* PROVIDED TEXT

▼

There are two pending issues needing resolution to make the trail a reality. Both can be resolved at the State level. The first is the crossing of the Little Sturgeon River between Onaway Road and M-68. There are extensive wetlands just east of I-75, but the Little Sturgeon River was diverted through a culvert to go under the highway. If the trail, for a short distance (less than 200 yards), could utilize the Michigan Department of Transportation (MDOT) right-of-way to cross the River at this culvert, it would avoid the wetlands completely. A change in legislation, MDOT approval and an opaque fence to prevent snowmobile headlights from interfering with on-ramp automobile traffic would be required. Secondly, the trail is proposed to go through approximately 2.5 miles of land in the very northwest corner of the Pigeon River Country State Forest (PRCSF). This conflicts with a DNR policy/guideline that does not allow designated snowmobile trails in the PRCSF. It should be noted snowmobiles are allowed in the PRCSF, and snowmobiles currently use most of the proposed trail route as it goes along seasonal roads and horse trails. However, a designated snowmobile trail is not provided for in the current PRCSF plan. 

The Gaylord to Cheboygan Workgroup has worked diligently to help the DNR find a solution to the controversial issues along Mullett Lake. The report outlines the proposed strategy to implement various goals in order to develop both the Gaylord to Cheboygan Rail-trail, and the Tuscarora Snowmobile trail, into world-class recreational facilities. With that, the Workgroup asks that the DNR fully endorse and support this proposal, and using its influence to quickly resolve the two pending issues at the State level in order to make the snowmobile trail a reality. 

Ron DeCook, Governmental Affairs Director, Michigan Department of Transportation, stated he had discussed the I-75 right-of-way issue with Dennis Knapp and Jim Radabaugh. The MDOT has concerns with snowmobile trails running along an on-ramp; however, he looks forward to the opportunity to work with staff to develop a resolution to this issue and/or find alternatives. 

Commissioners Parfet and Wheatlake support the concept of the proposal laid out by the Workgroup. Mr. DeCook reiterated that he has safety concerns and will work with the DNR on the issue. 

Mindy Koch again stressed how hard the Workgroup worked to develop the report. There are barriers yet to be addressed, but the basic roadmap has been developed. Director Cool recommended that staff check with other states regarding their dealings with easements along state highways.


----------

▲

From the minutes on the proposed snowmobile trail, copy out word for word the passage starting with "Ron DeCook, Governmental" and going on through "on the issue.".

* PROVIDED DATA
▼

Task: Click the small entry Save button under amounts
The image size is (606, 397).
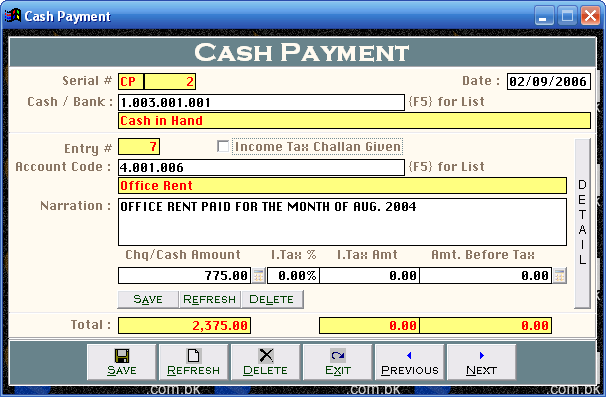Action: [148, 300]
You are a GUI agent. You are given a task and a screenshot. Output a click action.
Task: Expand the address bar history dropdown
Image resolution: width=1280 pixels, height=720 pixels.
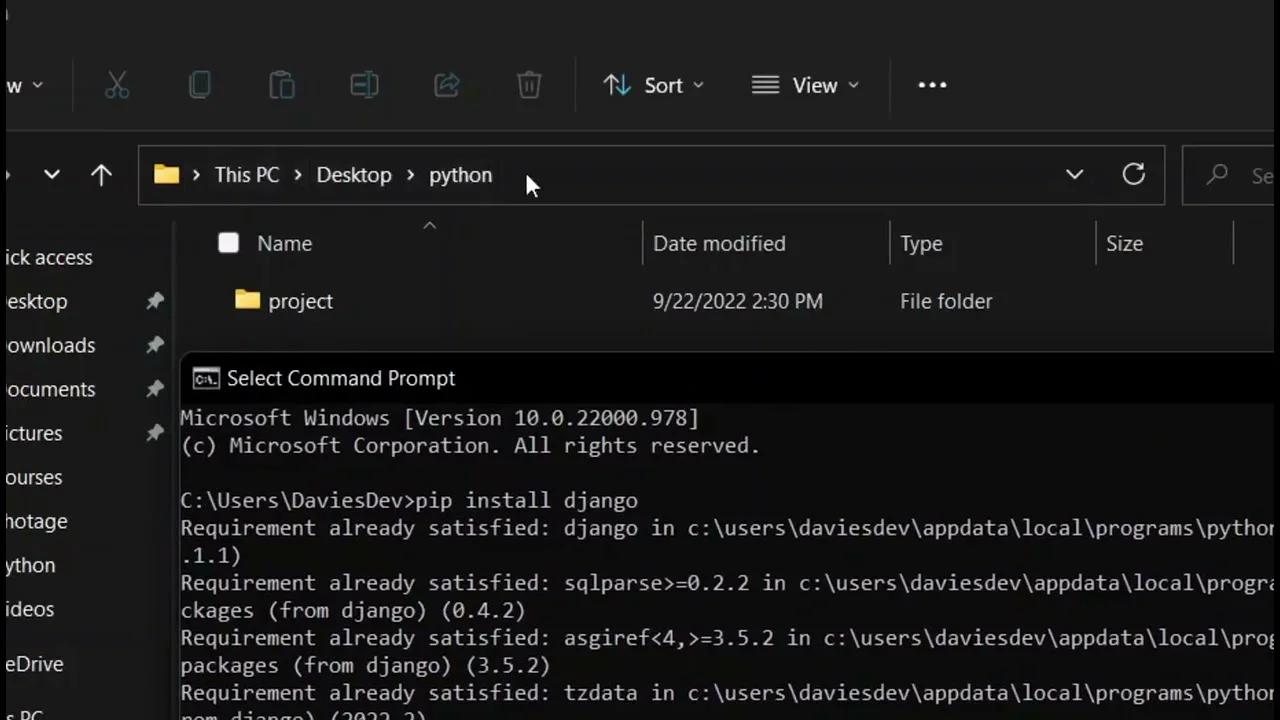coord(1074,175)
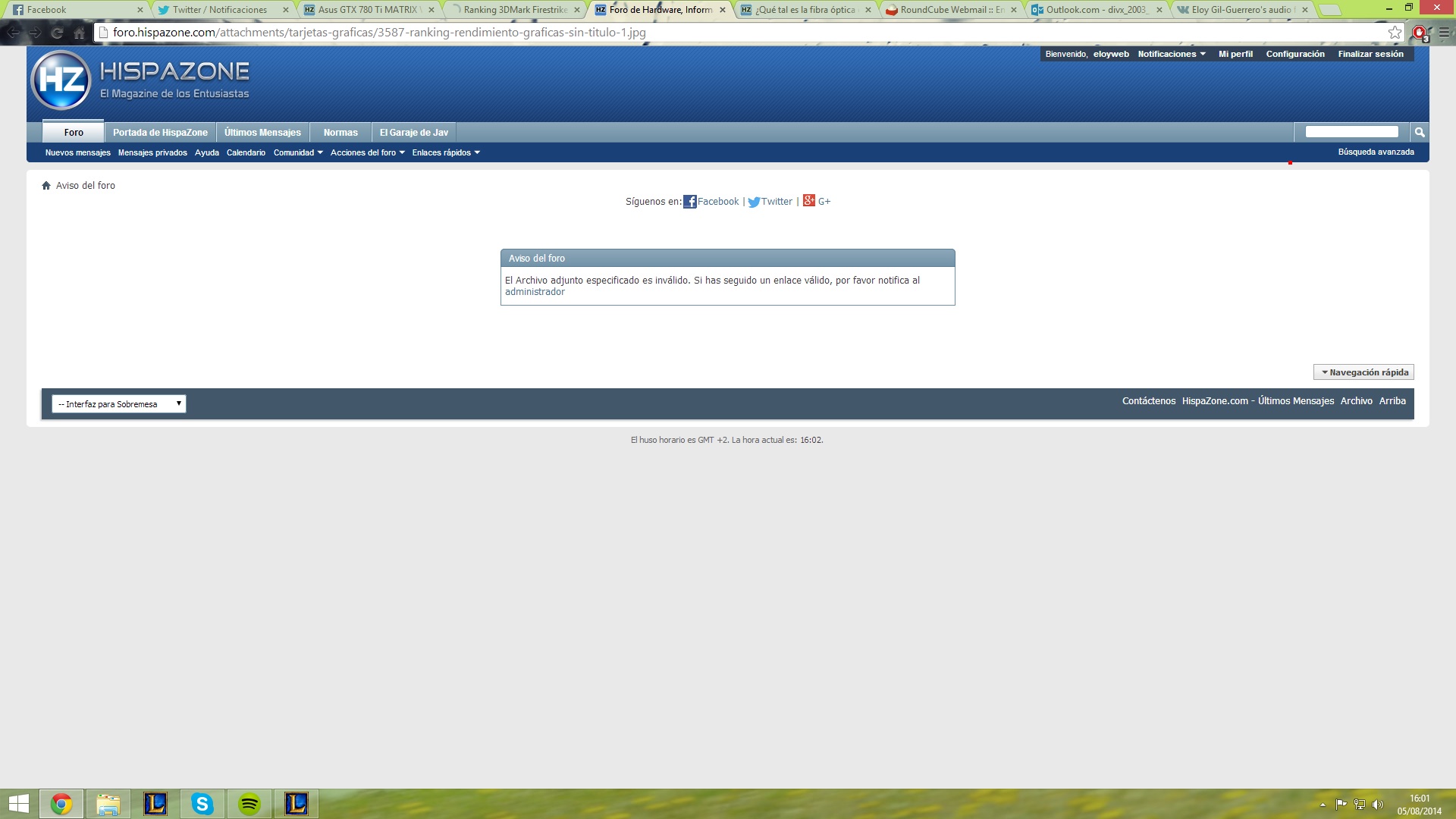
Task: Launch Spotify from the taskbar
Action: pyautogui.click(x=249, y=804)
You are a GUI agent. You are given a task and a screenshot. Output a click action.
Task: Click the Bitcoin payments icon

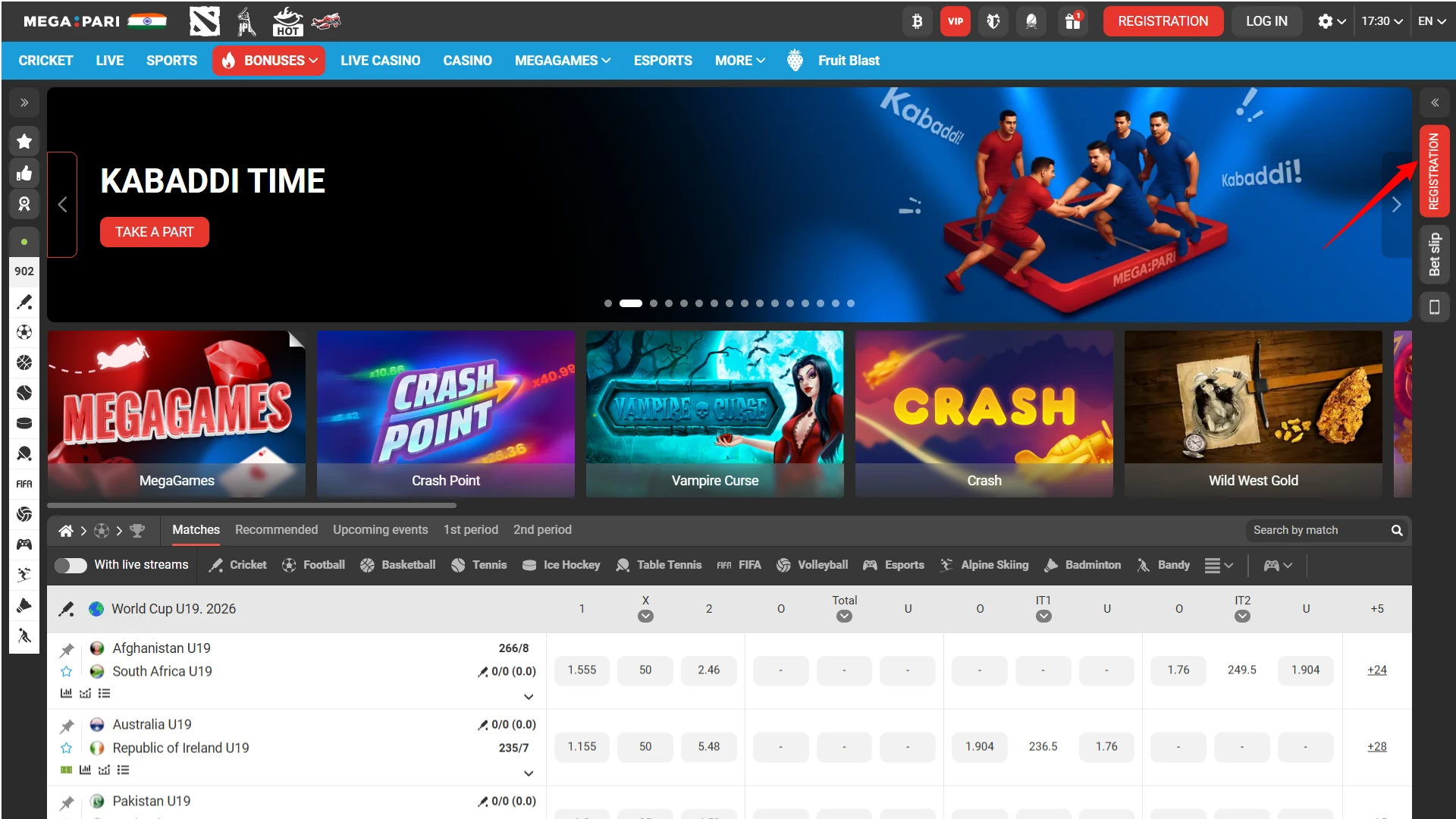[x=917, y=21]
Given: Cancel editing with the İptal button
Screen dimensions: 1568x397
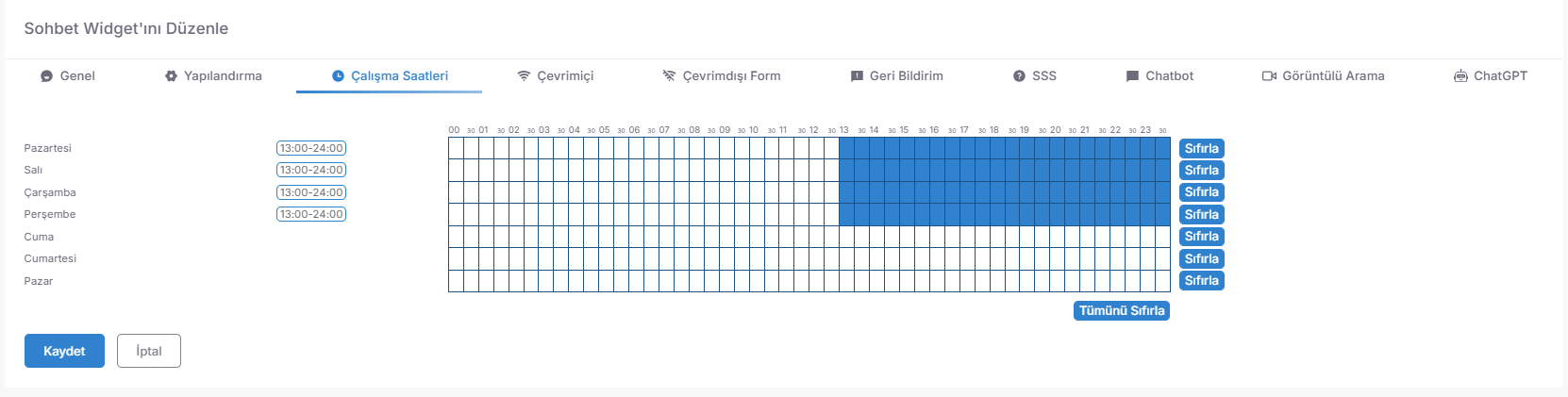Looking at the screenshot, I should [149, 351].
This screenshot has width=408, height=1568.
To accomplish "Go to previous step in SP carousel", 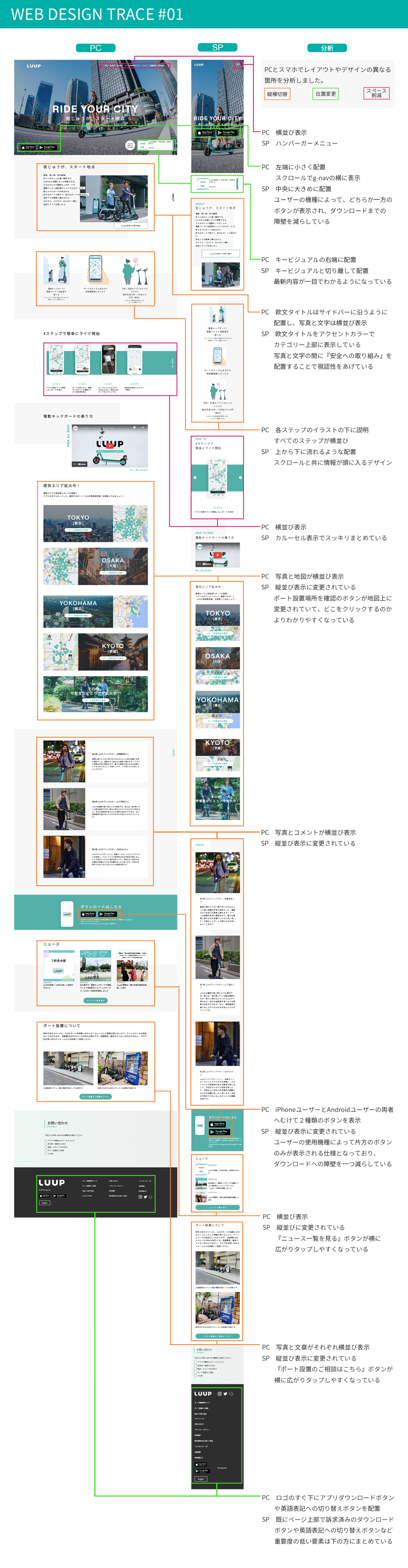I will (195, 478).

▲

* COMPLETE RESPONSE
Ron DeCook, Governmental Affairs Director, Michigan Department of Transportation, stated he had discussed the I-75 right-of-way issue with Dennis Knapp and Jim Radabaugh. The MDOT has concerns with snowmobile trails running along an on-ramp; however, he looks forward to the opportunity to work with staff to develop a resolution to this issue and/or find alternatives. 

Commissioners Parfet and Wheatlake support the concept of the proposal laid out by the Workgroup. Mr. DeCook reiterated that he has safety concerns and will work with the DNR on the issue.